### Problem to work on
Report each line of the data below in which "computer" appears.

### Records shown
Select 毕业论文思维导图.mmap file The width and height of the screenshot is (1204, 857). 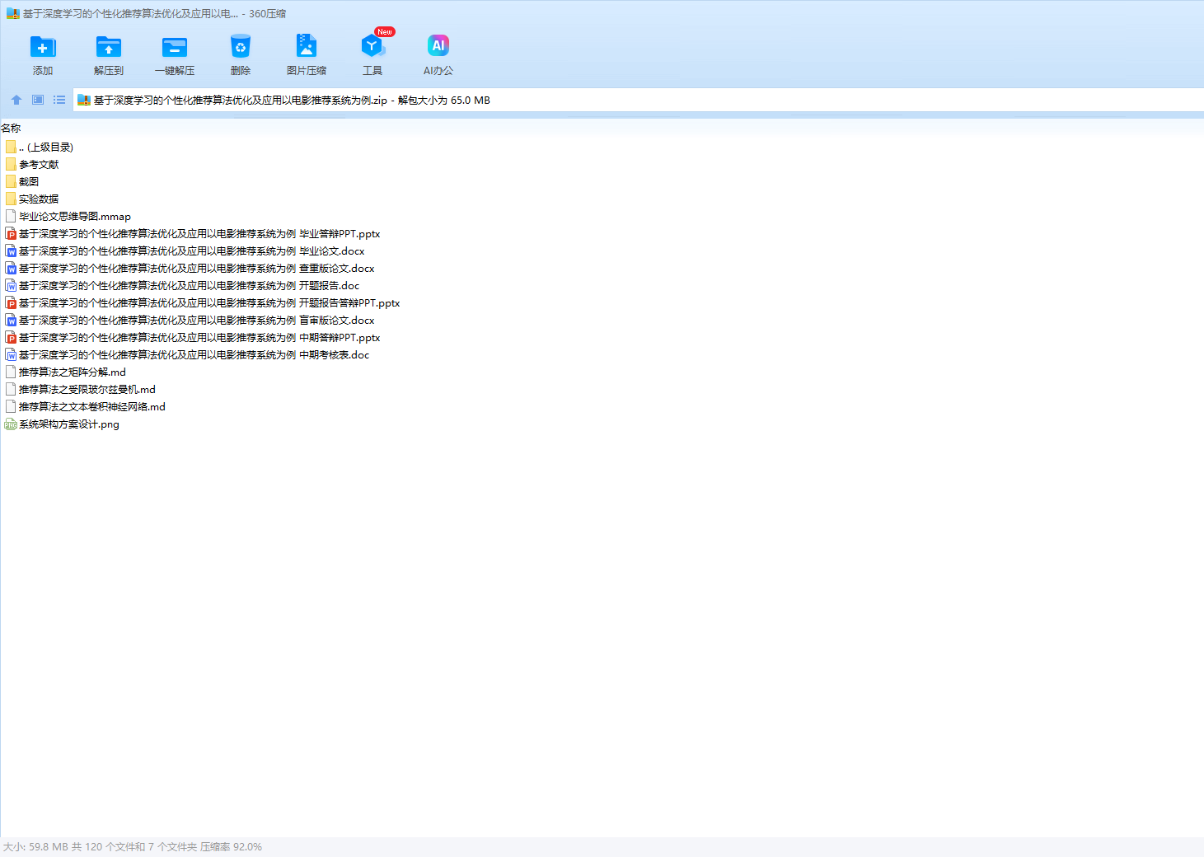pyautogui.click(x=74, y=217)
---
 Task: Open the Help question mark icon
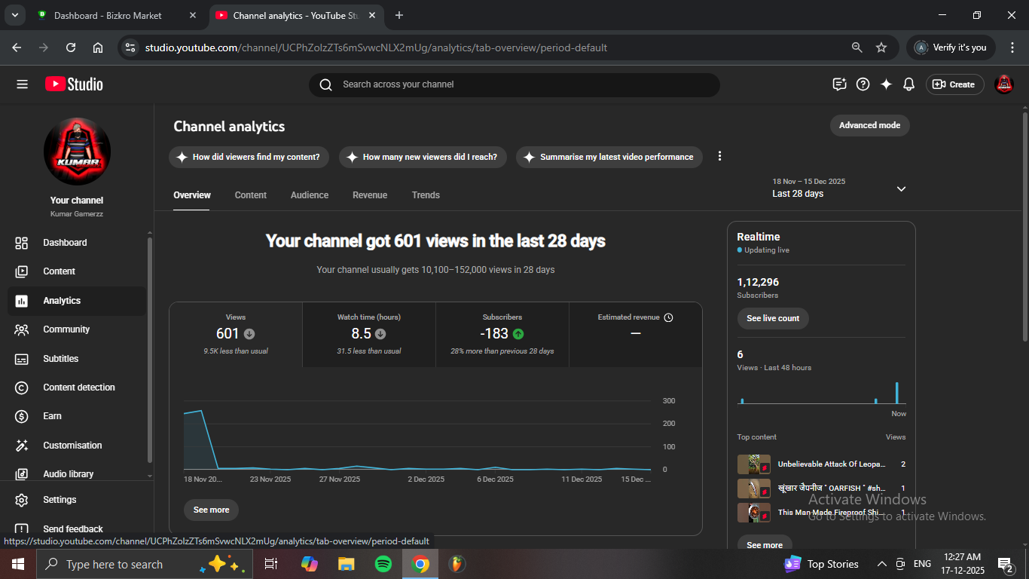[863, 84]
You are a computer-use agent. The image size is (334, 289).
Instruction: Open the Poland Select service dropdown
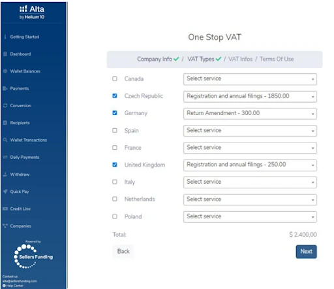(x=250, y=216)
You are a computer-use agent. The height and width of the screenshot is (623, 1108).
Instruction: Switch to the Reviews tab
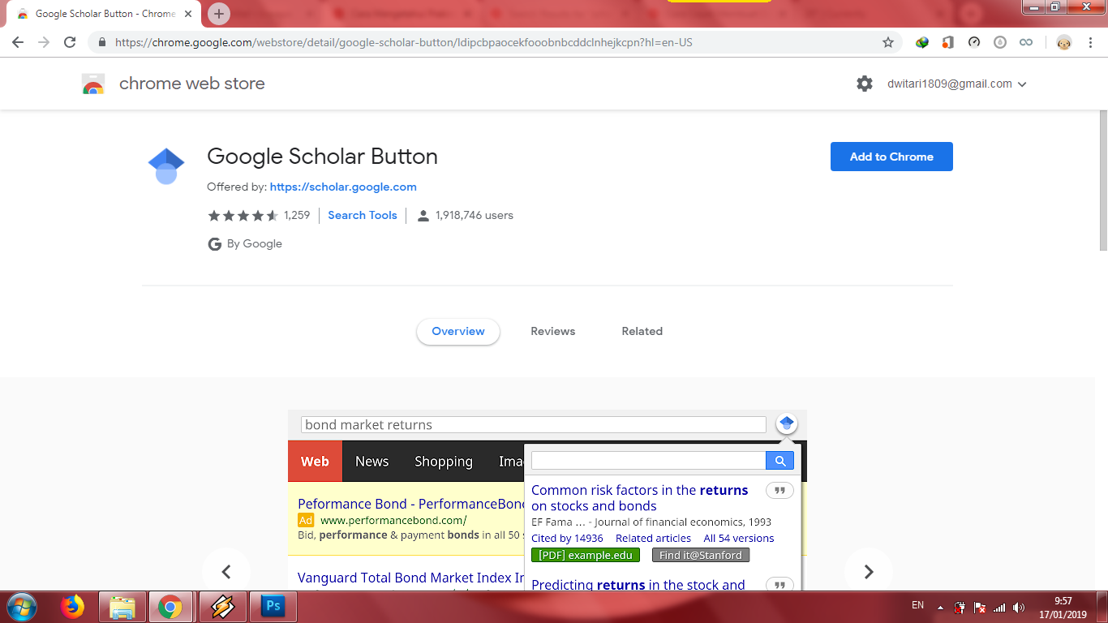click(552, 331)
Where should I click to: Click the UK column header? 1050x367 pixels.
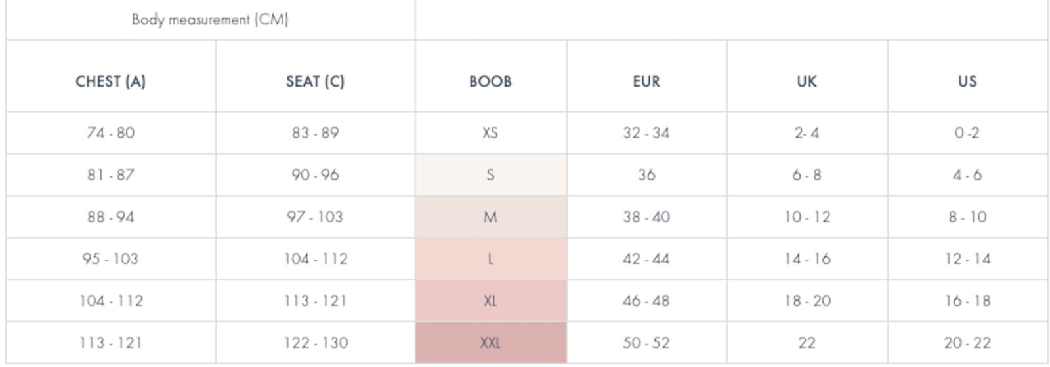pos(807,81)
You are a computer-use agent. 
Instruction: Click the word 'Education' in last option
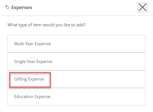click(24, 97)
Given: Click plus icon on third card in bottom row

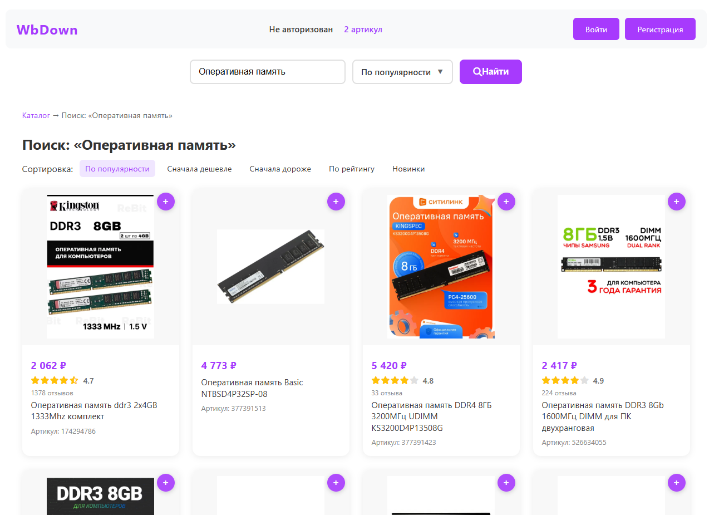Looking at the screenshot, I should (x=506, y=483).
...
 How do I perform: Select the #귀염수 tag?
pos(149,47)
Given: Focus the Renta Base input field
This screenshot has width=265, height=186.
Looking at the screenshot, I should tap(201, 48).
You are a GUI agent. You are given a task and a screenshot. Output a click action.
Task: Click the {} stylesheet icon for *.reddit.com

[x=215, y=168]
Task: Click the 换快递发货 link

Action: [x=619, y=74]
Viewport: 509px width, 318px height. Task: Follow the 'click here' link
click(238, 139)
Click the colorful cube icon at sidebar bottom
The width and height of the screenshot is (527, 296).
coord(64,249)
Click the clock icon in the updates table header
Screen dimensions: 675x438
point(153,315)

### Response
You are a computer-use agent. The image size is (334, 289).
You are a computer-use agent. The height and width of the screenshot is (623, 1108).
You are a computer-use agent. 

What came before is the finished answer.